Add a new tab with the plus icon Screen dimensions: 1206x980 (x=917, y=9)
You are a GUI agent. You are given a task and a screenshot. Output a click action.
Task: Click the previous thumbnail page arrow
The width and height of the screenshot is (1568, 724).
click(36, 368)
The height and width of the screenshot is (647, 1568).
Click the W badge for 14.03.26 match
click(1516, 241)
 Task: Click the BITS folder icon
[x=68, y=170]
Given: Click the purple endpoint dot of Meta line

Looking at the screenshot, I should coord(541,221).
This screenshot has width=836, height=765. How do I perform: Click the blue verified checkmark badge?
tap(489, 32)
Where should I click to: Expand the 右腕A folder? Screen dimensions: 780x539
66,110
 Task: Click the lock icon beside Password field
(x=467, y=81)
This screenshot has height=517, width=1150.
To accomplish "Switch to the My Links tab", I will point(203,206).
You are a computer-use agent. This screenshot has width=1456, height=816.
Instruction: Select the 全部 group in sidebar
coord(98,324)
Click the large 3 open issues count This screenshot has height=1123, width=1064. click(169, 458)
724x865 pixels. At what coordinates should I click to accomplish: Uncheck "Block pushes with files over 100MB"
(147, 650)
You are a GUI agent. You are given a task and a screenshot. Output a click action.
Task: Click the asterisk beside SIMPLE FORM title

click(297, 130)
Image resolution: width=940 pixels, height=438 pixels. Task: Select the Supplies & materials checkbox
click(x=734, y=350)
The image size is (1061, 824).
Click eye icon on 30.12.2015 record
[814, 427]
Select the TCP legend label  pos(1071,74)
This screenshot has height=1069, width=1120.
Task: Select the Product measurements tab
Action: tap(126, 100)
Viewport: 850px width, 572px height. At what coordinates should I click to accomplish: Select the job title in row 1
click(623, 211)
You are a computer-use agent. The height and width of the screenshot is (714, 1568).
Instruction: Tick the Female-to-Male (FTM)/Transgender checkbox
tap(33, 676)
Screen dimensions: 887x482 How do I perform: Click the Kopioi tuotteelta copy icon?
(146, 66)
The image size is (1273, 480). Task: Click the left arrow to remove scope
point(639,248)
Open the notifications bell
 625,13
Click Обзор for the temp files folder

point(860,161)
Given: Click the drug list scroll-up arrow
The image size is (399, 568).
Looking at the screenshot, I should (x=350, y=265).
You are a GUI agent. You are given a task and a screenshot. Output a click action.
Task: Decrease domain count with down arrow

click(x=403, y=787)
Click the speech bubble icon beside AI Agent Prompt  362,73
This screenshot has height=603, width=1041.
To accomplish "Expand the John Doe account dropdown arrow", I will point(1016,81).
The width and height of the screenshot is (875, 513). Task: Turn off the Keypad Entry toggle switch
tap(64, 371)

- - - - -

## WHAT THE TASK REQUIRES:
In the material above, find each line containing the word "will" and copy it.

## RESULT BELOW:
To accomplish "Switch to the My Links tab", I will point(203,206).
To accomplish "Expand the John Doe account dropdown arrow", I will point(1016,81).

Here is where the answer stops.